All entries below are to be retyped in full, precisely as they appear.

— Information —
────

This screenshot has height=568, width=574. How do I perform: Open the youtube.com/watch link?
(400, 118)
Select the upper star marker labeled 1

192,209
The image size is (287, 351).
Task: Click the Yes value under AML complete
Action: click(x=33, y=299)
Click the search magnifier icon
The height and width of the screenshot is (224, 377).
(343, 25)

────

— Exercise solution —
This screenshot has height=568, width=574. How do I perform: Open the youtube.com/watch link?
(400, 118)
Select the upper star marker labeled 1

192,209
The image size is (287, 351).
Task: Click the Yes value under AML complete
Action: click(x=33, y=299)
Click the search magnifier icon
The height and width of the screenshot is (224, 377).
(343, 25)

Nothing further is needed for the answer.